Actions to take
**1.** Rewrite the paragraph beginning "Take Ricochet" from the piece on deadlines and horses as a short bulleted list that keeps its main facts.
**2.** Print the passage of the piece on deadlines and horses between "Deadlines and Guidelines" and "to horse shows!)", inclusive.

Deadlines and Guidelines

If there’s one thing we learn from horses, it’s that our self-imposed schedules are irrelevant much of the time.

This can be both advantageous (when it comes to teaching life lessons) and a detriment (when it comes to actually living life). After all, at work and at school, deadlines are a real thing and meeting (or missing) them is often the simple difference between failure and success. Moreover, it’s usually one hundred percent within our control to meet the deadline. Extremely rare are those cases where the dog actually eats your homework or the family computer picks up a virus at the exact moment your final paper for English is due; typically if a deadline is missed, it’s because you forgot or thought it had been extended or – worst of all – completely blew it off to do something fun. (I see you, students who tanked your math assignments to go to horse shows!)

The college admission world is likewise full of deadlines. In fact, most of higher education lives and dies by its deadlines. Dates when applications must be submitted; dates when students must drop or add their final courses for the semester; dates when all final coursework must be submitted by students who intend to graduate.

It’s funny to pair that world – the rigidly scheduled world of higher education – with the horse world, as we too have our fair share of deadlines (we call them “closing dates”), but remember, we’re dealing with horses. Thus, much like in The Pirates of the Caribbean films, our deadlines are generally more like guidelines.

Take Ricochet, my older FEI dressage horse. During turnout, he ruptured a tendon in his left hind leg four days before our big May clinic – the clinic I had already paid for and the one strategically placed three weeks from our first targeted horse show date. I had a plan for the two of us this summer – dates marked on my calendar, entry fee money set aside in my bank account, the whole shebang. Yet life happened and the show money became vet bill money; likewise, my goals were reset and so were the deadlines I erased from the calendar.

Recorded information
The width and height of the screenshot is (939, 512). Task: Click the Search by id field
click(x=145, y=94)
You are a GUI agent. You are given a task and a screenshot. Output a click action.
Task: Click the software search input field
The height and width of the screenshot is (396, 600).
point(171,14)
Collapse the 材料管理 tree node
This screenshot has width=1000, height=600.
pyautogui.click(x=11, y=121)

Results for the exercise
**1.**
- Ricochet is the writer's older FEI dressage horse.
- During turnout, he ruptured a tendon in his left hind leg four days before a big May clinic.
- The writer had already paid for that clinic, which was set three weeks before their first targeted horse show date.
- The writer had a summer plan: dates marked on the calendar and entry fee money set aside.
- The show money became vet bill money.
- The writer's goals were reset, and the deadlines were erased from the calendar.

**2.**
Deadlines and Guidelines

If there’s one thing we learn from horses, it’s that our self-imposed schedules are irrelevant much of the time.

This can be both advantageous (when it comes to teaching life lessons) and a detriment (when it comes to actually living life). After all, at work and at school, deadlines are a real thing and meeting (or missing) them is often the simple difference between failure and success. Moreover, it’s usually one hundred percent within our control to meet the deadline. Extremely rare are those cases where the dog actually eats your homework or the family computer picks up a virus at the exact moment your final paper for English is due; typically if a deadline is missed, it’s because you forgot or thought it had been extended or – worst of all – completely blew it off to do something fun. (I see you, students who tanked your math assignments to go to horse shows!)